Association between APOL1 and biomarkers of kidney disease by risk allele status (zero, one, or two) and recessive, dominant, and additive models
| Biomarkers of Kidney Diseasea | Low eGFRb | Albuminuriac | Composite End Pointd |
|---|---|---|---|
| Frequency of APOL1 risk alleles, N (%) | |||
| 0 | 202/6210 (3.3) | 507/5259 (10) | 627/5225 (12) |
| 1 | 122/3797 (3.2) | 306/3105 (10) | 363/3083 (12) |
| 2 | 23/635 (3.6) | 79/519 (15) | 84/507 (17) |
| All | 347/10,642 (3.0)e | 892/8883 (10)f | 1074/8815 (12) |
| APOL1 models odds ratio (95% confidence interval) | |||
| Sample size, N | 9340g | 8526g | 8486g |
| Additive | 0.78 (0.52 to 1.19) | 1.39 (1.09 to 1.76) | 1.16 (0.93 to 1.45) |
| Dominant, 0 versus 1 or 2 risk alleles | 0.86 (0.67 to 1.11) | 1.12 (0.97 to 1.31) | 1.03 (0.90 to 1.19) |
| Recessive, 0 or 1 versus 2 risk alleles | 0.87 (0.52 to 1.47) | 1.63 (1.25 to 2.12) | 1.37 (1.06 to 1.78) |
For biomarkers of kidney disease, repeat measures for those with albuminuria or low eGFR were not performed, preventing confirmation of CKD; therefore, we used “biomarkers of kidney disease” to define these measures on a single screening.

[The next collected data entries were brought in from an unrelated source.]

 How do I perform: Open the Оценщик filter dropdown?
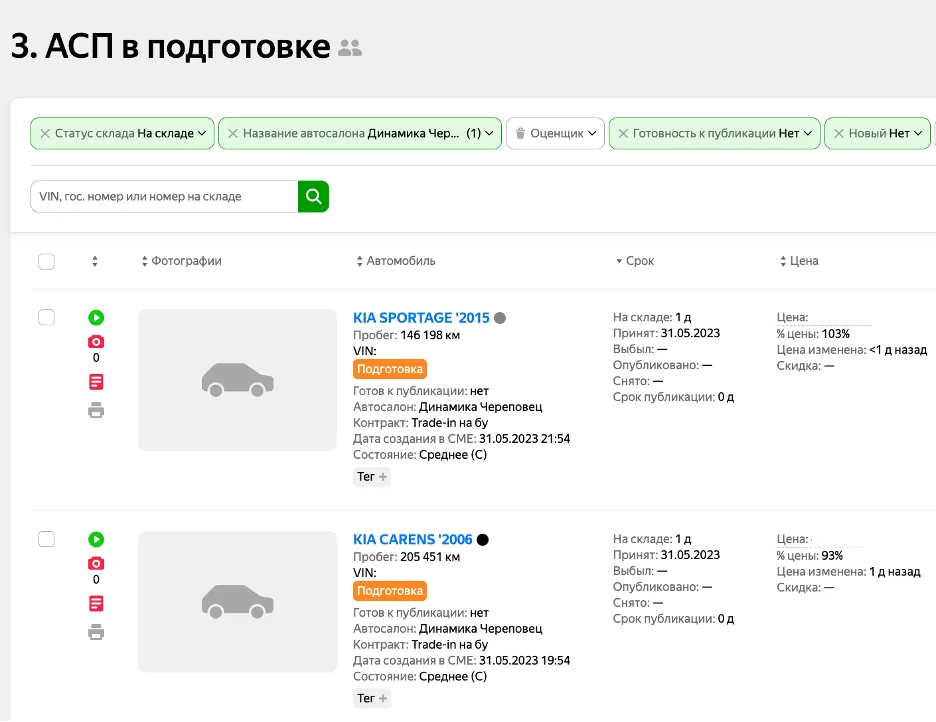(555, 133)
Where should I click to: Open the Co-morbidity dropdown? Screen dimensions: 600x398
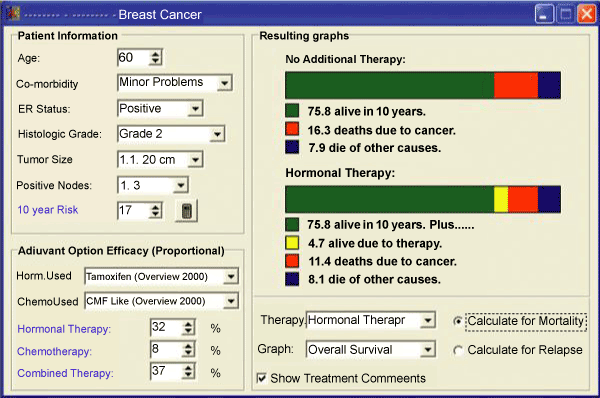coord(225,83)

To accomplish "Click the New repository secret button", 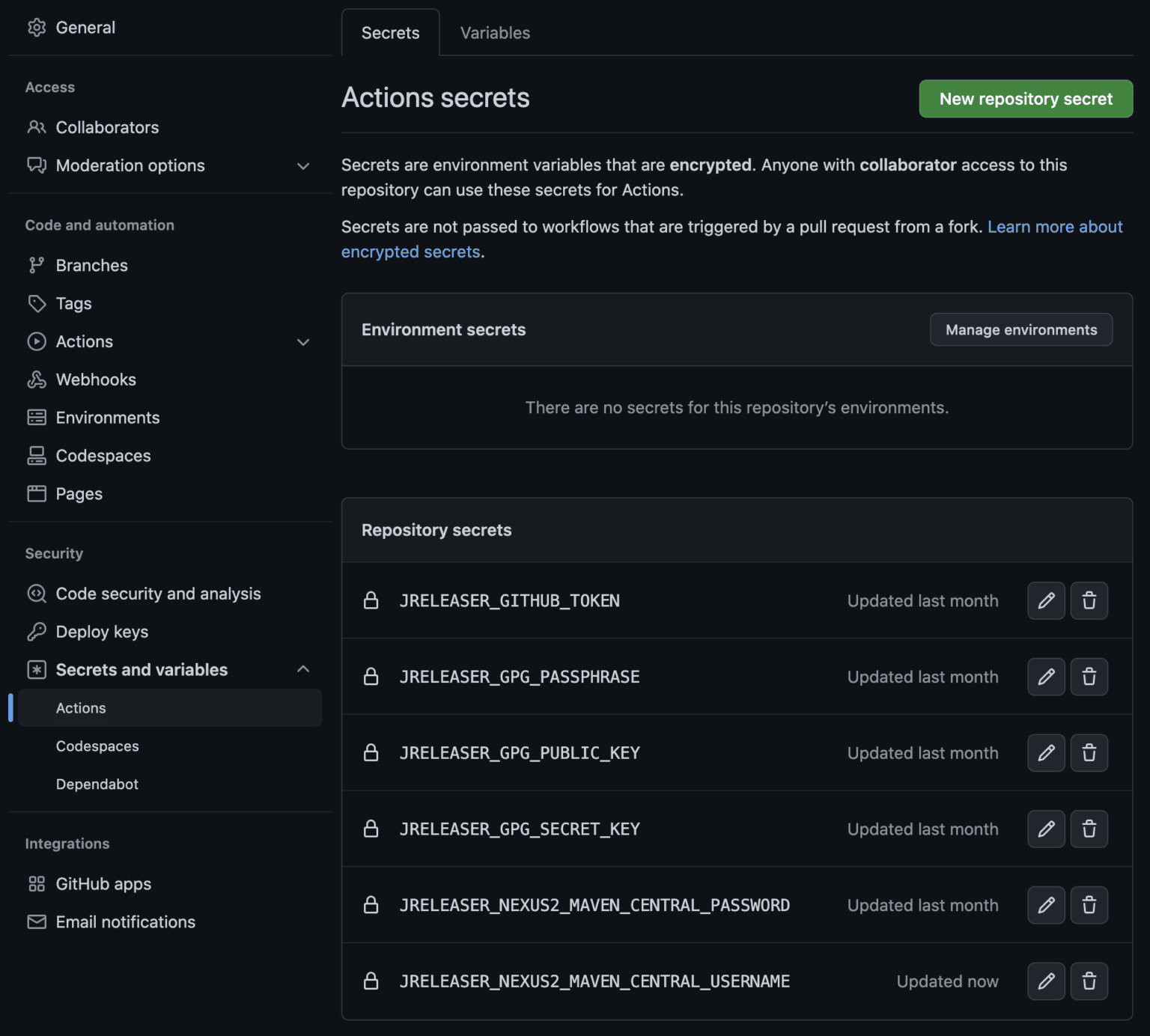I will click(x=1025, y=98).
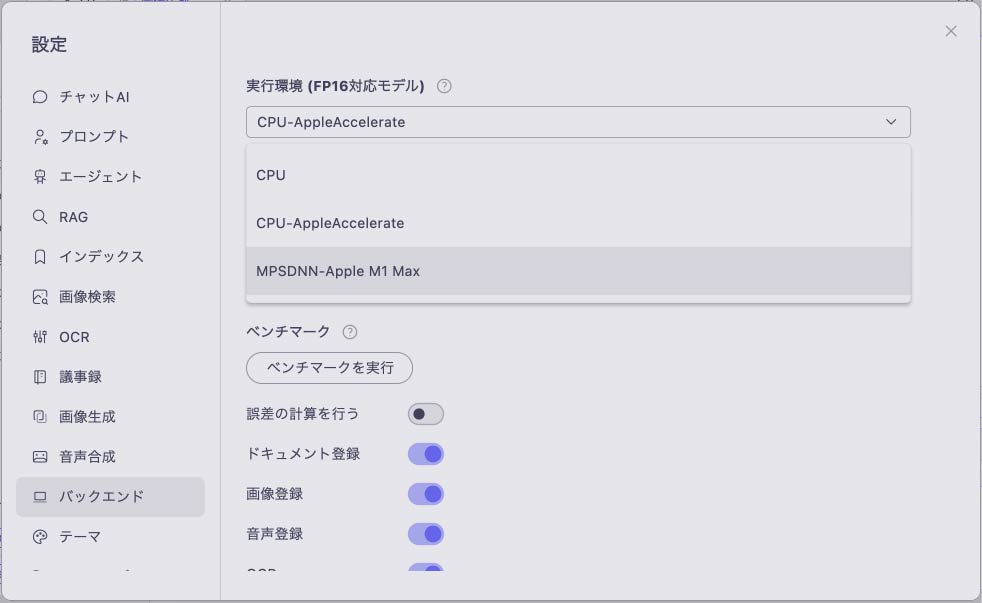
Task: Open the チャットAI speech bubble icon
Action: (40, 96)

Low eGFR is eGFR <60 ml/min per 1.73 m2 calculated using the Chronic Kidney Disease Epidemiology Collaboration (creatinine) equation (2009) without adjusting for the African American coefficient.
Albuminuria is a random spot urine albumin-creatinine ratio >30 mg/g.
The composite end point is low eGFR and/or albuminuria.
Missing data n=127 of 10,967 (1%).
Missing data n=1886 of 10,967 (17%).
Corresponds at main section and in genotype at the total of individual with zero risk allele, one risk allele, and two risk alleles.